A few days ago, a film crew arrived at my house to – obviously – film. (What else do film crews do?) This particular bunch, Simple Films, produces a series called Final Draft, which examines Nova Scotia’s book industry: the writers, the publishers, the illustrators, designers, editors and anyone else who may contribute to any given book. There are not many industries that take someone’s thoughts and turn them into a tangible product.
The segment about me is part of Final Draft’s third season, aired on Eastlink television.
Now, Simple Films is located just up the road from me, on the edge of the village of River John, and I should have expected that sooner or later I would be on their radar. It was still a surprise when it happened, though, and all I could think: “What do I do to get ready?”

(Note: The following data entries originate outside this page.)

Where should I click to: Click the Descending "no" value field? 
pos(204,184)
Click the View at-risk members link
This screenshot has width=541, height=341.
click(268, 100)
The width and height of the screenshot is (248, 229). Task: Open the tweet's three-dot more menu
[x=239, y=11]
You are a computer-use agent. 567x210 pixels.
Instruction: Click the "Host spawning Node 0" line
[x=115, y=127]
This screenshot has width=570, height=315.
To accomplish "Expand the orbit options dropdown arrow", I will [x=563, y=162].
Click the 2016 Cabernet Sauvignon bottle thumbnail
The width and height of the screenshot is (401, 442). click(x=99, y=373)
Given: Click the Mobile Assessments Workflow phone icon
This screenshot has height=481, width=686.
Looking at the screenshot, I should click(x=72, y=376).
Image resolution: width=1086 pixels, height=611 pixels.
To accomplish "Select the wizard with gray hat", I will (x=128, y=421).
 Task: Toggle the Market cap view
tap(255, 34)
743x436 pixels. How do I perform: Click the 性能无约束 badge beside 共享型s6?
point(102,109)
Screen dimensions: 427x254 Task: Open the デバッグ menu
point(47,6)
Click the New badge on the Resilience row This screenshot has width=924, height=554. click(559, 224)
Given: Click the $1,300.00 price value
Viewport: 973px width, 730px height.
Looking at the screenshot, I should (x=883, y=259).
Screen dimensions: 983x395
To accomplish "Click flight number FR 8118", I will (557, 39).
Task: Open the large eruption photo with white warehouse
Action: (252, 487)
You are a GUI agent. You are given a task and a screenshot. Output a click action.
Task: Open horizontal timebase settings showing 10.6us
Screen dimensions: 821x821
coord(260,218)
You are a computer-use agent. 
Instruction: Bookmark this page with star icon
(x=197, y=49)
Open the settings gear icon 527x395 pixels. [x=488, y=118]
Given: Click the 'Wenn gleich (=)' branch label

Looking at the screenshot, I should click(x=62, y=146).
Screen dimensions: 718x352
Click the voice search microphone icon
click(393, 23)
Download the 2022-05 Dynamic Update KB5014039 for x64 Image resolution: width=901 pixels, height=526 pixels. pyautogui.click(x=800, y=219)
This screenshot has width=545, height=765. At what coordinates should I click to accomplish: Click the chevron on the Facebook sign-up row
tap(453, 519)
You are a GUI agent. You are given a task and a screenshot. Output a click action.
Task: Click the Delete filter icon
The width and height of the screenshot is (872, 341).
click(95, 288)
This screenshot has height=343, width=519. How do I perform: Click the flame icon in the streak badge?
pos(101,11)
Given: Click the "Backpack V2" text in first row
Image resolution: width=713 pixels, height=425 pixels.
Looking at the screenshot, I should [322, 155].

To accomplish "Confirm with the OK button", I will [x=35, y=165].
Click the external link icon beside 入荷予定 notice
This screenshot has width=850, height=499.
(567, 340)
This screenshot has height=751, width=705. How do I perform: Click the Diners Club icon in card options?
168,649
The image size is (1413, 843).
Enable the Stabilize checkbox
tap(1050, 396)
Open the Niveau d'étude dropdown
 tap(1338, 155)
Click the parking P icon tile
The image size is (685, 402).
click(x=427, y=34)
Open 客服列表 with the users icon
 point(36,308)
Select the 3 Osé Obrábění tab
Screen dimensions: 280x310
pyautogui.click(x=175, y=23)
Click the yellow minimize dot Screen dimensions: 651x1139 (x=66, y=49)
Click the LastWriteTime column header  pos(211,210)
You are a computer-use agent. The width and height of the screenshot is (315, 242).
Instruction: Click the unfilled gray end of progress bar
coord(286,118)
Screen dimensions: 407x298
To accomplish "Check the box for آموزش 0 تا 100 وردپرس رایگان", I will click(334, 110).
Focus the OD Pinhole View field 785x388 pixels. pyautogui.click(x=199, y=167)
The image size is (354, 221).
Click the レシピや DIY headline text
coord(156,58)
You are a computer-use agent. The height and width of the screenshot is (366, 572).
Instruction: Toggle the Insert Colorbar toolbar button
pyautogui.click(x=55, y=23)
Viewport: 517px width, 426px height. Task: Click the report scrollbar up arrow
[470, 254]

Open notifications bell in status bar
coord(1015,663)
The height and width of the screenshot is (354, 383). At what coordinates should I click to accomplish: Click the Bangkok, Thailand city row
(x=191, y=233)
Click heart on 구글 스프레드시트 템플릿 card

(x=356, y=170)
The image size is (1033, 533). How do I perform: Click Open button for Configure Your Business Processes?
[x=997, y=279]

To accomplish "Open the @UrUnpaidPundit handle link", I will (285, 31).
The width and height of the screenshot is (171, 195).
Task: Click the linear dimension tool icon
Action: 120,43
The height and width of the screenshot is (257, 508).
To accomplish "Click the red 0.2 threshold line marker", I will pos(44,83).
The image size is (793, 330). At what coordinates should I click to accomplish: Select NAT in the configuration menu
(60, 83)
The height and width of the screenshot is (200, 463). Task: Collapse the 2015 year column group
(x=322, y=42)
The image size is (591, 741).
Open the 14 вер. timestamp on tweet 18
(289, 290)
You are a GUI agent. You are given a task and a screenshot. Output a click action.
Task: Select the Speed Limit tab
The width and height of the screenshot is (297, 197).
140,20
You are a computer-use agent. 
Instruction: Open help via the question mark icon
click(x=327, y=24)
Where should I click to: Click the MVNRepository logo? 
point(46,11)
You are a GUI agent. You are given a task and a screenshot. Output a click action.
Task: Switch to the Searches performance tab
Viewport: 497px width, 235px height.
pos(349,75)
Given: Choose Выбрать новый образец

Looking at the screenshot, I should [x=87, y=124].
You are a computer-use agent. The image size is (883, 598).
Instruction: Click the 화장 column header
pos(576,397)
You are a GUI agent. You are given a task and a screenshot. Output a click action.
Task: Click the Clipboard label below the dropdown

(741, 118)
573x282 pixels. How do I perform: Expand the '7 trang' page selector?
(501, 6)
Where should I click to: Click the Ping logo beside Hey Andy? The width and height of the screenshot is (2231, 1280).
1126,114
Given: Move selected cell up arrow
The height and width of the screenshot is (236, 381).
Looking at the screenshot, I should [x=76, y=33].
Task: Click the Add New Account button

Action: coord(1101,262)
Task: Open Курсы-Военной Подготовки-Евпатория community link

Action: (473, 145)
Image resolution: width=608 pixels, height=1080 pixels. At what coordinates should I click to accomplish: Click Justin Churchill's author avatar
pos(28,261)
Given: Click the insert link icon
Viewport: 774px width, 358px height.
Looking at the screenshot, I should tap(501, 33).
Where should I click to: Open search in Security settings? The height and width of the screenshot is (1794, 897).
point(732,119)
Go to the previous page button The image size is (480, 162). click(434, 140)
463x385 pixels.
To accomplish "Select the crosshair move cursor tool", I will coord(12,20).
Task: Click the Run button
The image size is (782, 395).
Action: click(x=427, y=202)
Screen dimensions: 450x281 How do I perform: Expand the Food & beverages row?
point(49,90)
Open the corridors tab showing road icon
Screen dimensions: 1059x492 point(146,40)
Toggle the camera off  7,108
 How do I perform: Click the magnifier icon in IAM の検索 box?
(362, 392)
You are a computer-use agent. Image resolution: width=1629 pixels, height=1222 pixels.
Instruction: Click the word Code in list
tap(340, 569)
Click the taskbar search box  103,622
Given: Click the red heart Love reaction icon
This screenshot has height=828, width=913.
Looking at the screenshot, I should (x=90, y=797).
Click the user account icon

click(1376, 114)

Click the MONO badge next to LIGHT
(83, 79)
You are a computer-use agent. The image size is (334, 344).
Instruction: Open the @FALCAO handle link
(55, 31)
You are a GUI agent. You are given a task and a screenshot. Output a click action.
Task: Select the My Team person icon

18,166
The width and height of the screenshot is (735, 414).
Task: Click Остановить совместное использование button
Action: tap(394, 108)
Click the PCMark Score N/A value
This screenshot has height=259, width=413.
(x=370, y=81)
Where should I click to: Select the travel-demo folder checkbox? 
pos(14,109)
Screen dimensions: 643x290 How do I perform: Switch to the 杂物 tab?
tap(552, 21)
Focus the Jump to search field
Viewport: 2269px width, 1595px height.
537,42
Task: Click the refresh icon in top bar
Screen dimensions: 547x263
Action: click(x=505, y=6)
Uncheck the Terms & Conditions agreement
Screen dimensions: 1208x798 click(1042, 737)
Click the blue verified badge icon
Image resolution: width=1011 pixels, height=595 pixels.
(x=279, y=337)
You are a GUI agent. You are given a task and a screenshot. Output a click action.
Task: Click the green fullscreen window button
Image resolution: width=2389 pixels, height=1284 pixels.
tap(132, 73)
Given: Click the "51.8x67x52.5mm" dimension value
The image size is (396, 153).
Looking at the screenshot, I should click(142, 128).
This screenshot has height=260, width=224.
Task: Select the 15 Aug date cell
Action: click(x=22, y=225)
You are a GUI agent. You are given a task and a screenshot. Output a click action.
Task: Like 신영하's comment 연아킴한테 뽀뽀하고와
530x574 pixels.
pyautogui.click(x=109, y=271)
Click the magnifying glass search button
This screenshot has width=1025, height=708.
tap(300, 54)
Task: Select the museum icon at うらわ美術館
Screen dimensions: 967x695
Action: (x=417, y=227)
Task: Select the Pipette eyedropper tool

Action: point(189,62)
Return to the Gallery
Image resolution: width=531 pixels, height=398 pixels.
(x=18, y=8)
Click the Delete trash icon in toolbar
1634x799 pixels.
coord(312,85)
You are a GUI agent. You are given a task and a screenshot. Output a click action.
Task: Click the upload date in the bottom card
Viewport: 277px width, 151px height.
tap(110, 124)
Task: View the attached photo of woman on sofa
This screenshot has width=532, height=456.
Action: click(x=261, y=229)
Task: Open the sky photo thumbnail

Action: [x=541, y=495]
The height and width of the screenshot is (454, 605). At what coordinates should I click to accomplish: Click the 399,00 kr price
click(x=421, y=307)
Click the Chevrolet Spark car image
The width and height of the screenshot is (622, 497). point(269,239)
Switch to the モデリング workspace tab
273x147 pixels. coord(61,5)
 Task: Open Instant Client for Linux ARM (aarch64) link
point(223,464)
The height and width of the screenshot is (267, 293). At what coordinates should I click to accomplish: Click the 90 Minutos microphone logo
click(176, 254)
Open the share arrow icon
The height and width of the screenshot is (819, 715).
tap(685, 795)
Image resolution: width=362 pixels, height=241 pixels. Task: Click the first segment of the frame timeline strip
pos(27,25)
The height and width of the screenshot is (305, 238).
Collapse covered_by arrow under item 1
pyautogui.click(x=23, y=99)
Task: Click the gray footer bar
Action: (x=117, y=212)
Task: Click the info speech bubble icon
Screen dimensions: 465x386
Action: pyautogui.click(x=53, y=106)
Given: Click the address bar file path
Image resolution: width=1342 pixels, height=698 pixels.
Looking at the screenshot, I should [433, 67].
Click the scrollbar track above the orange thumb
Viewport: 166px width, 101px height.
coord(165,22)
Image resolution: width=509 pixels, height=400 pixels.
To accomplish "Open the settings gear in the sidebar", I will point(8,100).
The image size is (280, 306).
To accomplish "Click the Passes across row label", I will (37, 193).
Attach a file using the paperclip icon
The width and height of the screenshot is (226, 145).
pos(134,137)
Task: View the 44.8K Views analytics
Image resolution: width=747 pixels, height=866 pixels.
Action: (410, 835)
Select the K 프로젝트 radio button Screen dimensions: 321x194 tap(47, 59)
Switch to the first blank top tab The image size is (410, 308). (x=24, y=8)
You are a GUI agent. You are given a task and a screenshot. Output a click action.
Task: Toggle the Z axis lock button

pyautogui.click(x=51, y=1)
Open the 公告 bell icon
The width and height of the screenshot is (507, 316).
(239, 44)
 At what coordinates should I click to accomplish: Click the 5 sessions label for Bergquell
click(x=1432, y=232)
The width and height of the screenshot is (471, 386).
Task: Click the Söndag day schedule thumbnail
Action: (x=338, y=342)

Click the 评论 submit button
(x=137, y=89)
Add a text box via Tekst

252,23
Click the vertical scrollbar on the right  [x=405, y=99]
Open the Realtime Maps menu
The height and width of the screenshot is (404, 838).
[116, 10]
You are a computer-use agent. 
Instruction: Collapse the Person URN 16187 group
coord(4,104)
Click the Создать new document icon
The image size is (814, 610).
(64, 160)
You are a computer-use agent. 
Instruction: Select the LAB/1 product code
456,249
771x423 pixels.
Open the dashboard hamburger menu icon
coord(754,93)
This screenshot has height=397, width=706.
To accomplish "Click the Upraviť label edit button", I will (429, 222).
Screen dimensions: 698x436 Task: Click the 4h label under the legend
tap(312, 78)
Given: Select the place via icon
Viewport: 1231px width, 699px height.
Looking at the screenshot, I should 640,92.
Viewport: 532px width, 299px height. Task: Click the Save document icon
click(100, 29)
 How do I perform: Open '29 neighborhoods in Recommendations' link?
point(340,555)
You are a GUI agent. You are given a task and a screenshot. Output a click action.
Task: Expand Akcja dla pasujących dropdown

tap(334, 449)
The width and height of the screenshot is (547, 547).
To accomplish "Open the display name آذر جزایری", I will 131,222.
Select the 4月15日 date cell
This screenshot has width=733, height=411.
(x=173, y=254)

So, I scrubbed. Yep. The floors – a summer’s worth of dried grass bits, bugs’ legs, shoe dirt, sand, scuffs. Gone. Ditto for the fingermarks on the door jambs and light switches. I swept and vacuumed the dust bunnies generated from weeks of shed dog fur. I hid the cast-off ball caps, socks, work gloves, papers, and other junk – all strewn in full sight around the home for so long that we’d ceased noticing them. Gone, gone, gone.
The thing with a mess is that no one notices when it’s cleaned up, but they do when it’s not.
I carefully chose my clothing, not too casual, not too fashionable. I had coffee ready to offer, and planned to mix up oatcakes or tea buns. I ran out of time.
I lined up the books I’d written in order of their publication – in case I got stunned and forgot which was which.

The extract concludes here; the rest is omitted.